_Your goal:_
Produce a copy of every line in the records that holds the string "jídelníček".

_Input data:_
□ □ □ □
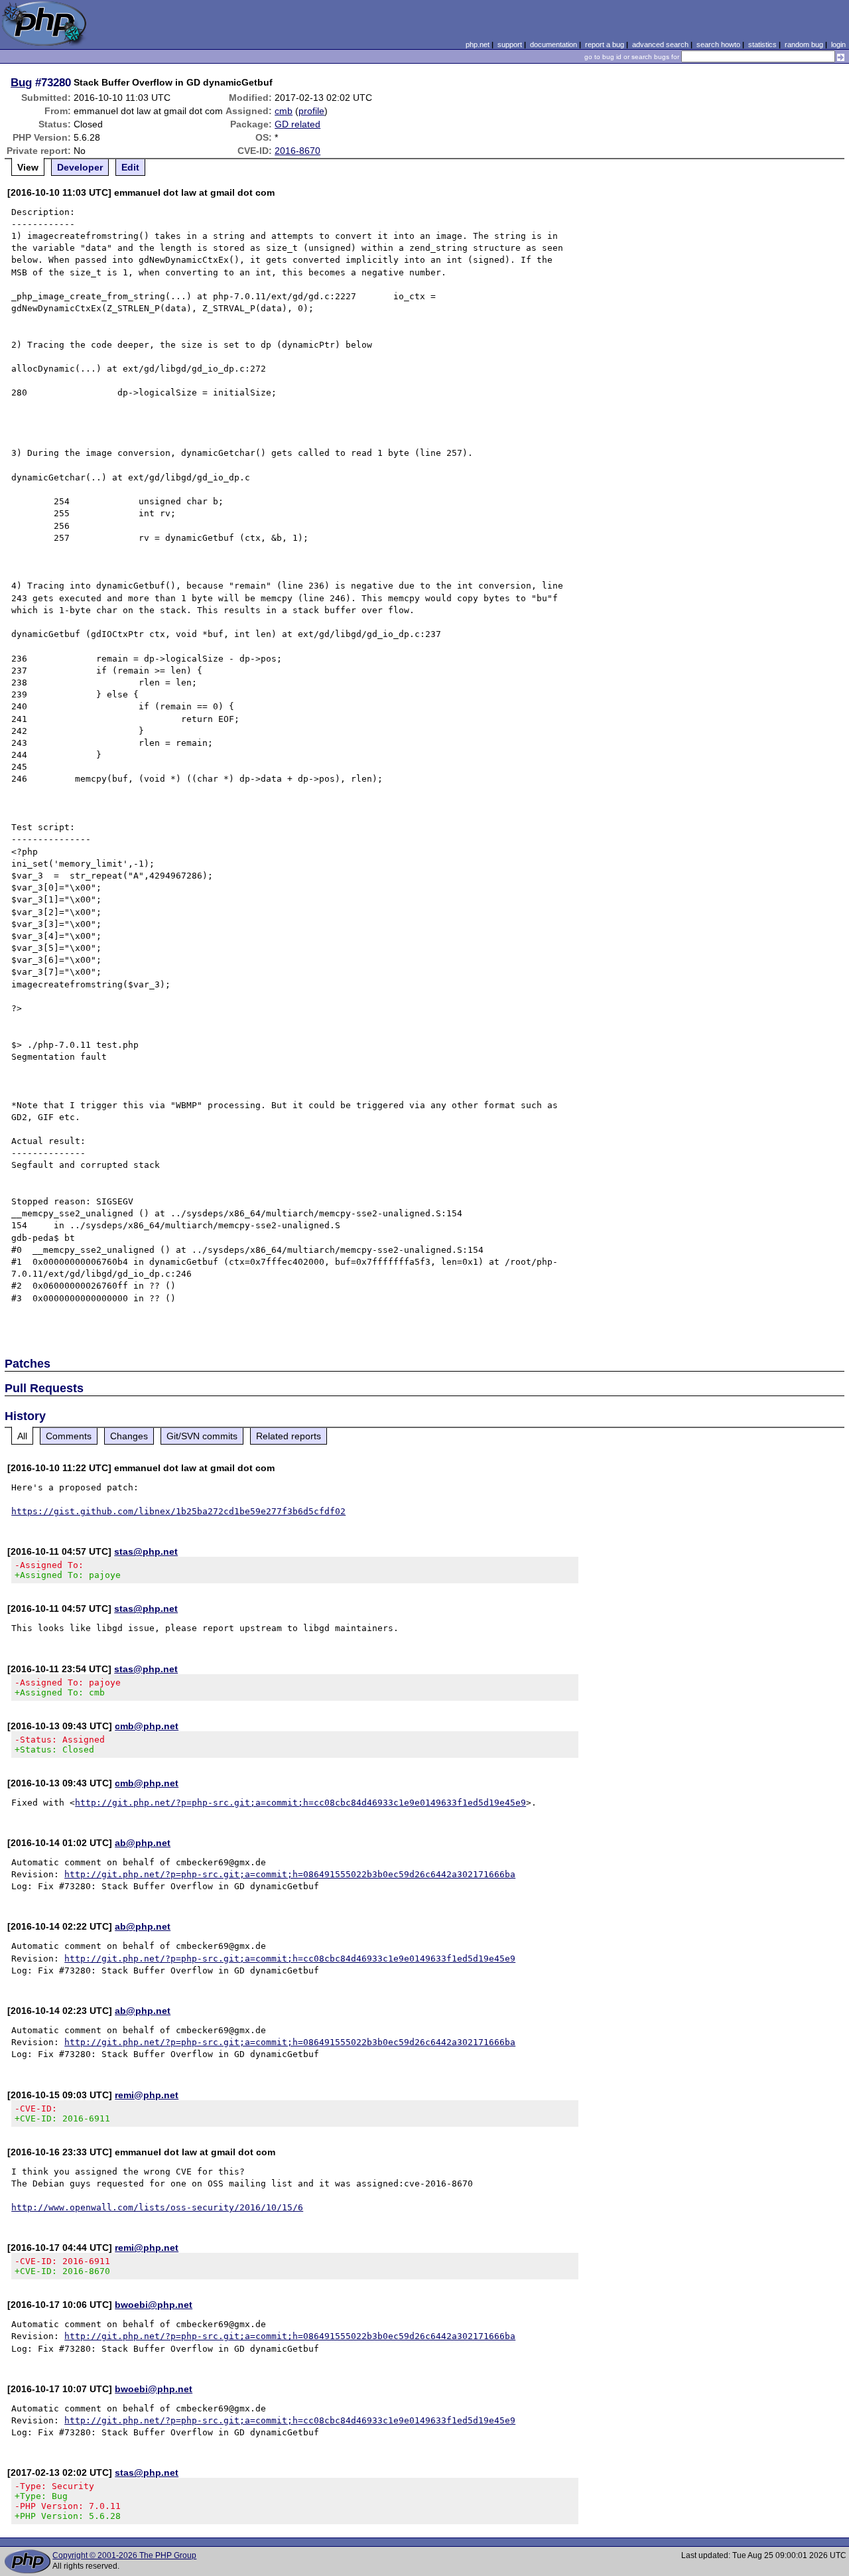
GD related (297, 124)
□ □ □ □
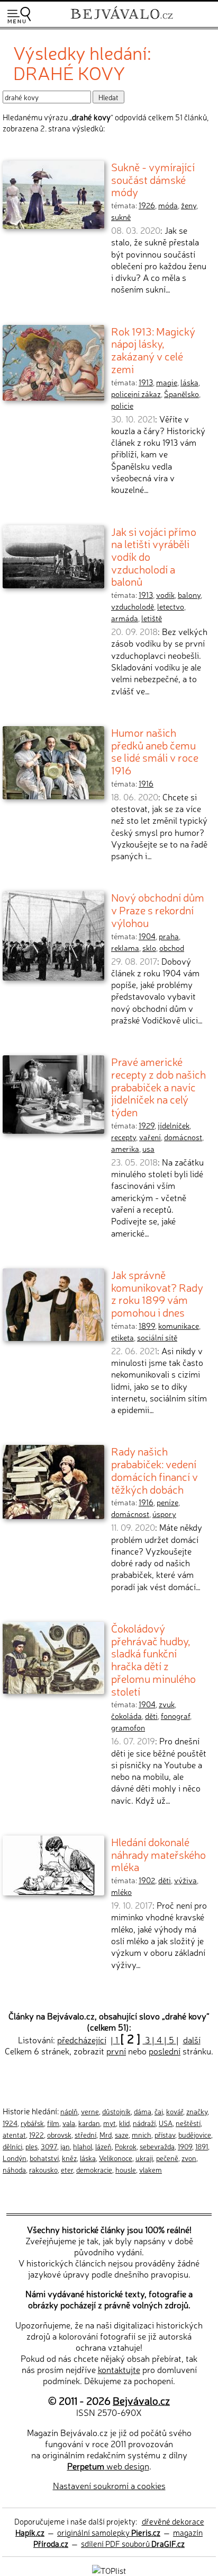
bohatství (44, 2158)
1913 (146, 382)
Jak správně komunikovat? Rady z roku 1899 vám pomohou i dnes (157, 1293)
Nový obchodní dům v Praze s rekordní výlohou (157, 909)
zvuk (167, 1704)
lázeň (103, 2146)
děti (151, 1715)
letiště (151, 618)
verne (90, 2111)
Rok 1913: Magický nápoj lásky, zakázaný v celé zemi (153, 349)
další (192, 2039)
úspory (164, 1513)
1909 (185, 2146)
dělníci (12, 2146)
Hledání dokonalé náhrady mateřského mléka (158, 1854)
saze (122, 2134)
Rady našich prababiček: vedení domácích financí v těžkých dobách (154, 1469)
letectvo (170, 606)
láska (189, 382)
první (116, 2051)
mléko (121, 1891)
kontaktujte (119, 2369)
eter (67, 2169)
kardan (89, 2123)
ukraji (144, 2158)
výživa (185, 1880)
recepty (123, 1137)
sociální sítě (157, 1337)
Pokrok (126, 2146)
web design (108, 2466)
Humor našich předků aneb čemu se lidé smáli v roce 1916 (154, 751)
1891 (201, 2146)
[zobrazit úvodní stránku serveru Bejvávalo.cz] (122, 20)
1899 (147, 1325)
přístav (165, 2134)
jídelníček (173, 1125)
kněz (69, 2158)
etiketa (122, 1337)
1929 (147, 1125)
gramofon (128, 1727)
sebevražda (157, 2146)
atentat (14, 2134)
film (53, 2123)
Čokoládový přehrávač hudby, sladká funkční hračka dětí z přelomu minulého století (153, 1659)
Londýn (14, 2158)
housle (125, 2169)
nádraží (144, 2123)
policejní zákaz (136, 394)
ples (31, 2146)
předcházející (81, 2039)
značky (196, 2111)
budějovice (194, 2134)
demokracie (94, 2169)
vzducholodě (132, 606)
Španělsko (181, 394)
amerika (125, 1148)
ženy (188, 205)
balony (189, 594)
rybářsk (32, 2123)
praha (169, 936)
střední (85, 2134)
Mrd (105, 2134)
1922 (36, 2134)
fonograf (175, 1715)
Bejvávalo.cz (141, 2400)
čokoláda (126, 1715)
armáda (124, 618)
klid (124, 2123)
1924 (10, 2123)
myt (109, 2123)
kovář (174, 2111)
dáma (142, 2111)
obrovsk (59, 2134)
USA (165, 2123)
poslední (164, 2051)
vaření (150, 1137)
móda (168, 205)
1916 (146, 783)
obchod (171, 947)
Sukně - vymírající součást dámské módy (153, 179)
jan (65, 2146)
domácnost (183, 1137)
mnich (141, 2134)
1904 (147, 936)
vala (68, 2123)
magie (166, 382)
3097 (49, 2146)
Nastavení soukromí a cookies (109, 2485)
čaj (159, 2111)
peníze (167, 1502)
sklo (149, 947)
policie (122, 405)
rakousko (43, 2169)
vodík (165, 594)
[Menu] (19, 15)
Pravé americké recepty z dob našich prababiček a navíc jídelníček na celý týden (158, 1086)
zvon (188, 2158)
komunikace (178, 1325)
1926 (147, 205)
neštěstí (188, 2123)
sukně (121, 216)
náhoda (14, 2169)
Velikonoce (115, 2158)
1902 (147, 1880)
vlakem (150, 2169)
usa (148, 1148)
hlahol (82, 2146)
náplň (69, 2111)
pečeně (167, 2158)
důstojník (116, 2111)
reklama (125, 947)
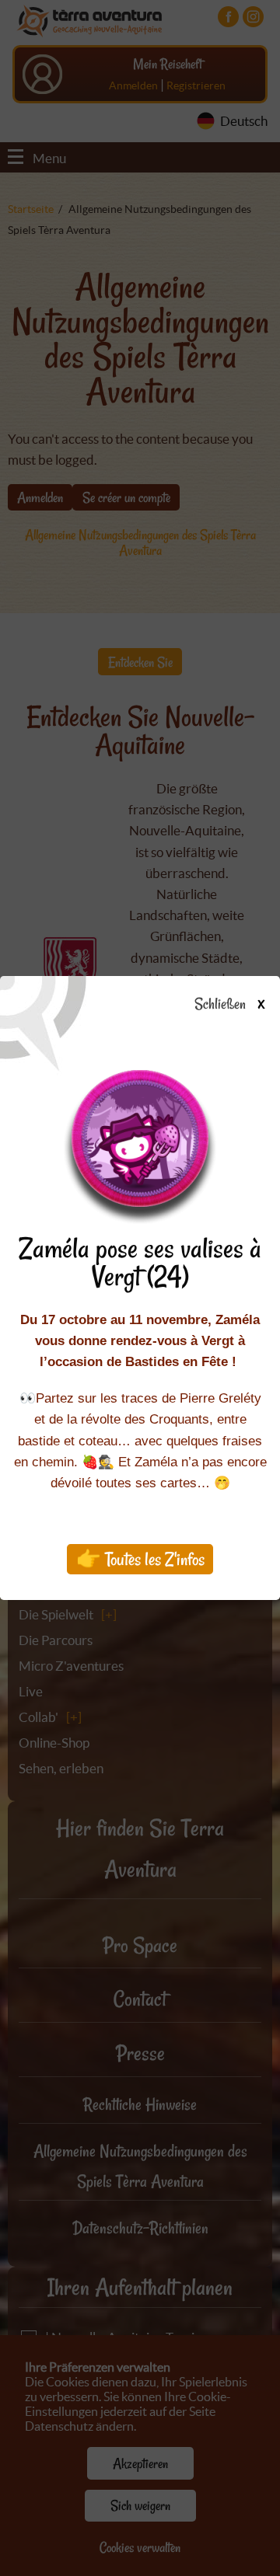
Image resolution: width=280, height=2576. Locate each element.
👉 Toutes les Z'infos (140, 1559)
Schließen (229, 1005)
□ □ □ □
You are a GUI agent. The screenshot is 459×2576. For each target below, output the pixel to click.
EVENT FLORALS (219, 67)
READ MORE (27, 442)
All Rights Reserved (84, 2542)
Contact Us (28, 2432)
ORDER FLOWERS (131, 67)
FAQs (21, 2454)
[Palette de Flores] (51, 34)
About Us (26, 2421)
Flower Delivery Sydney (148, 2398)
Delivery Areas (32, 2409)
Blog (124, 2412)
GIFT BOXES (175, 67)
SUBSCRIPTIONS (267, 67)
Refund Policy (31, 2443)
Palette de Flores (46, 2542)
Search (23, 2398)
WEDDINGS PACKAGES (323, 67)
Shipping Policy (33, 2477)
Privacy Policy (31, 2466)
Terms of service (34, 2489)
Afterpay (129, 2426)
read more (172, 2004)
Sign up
□ □ □ □
_Expected answer:_
jídelníček (173, 1125)
Pravé americké recepty z dob našich prababiček a navíc jídelníček na celý týden (158, 1086)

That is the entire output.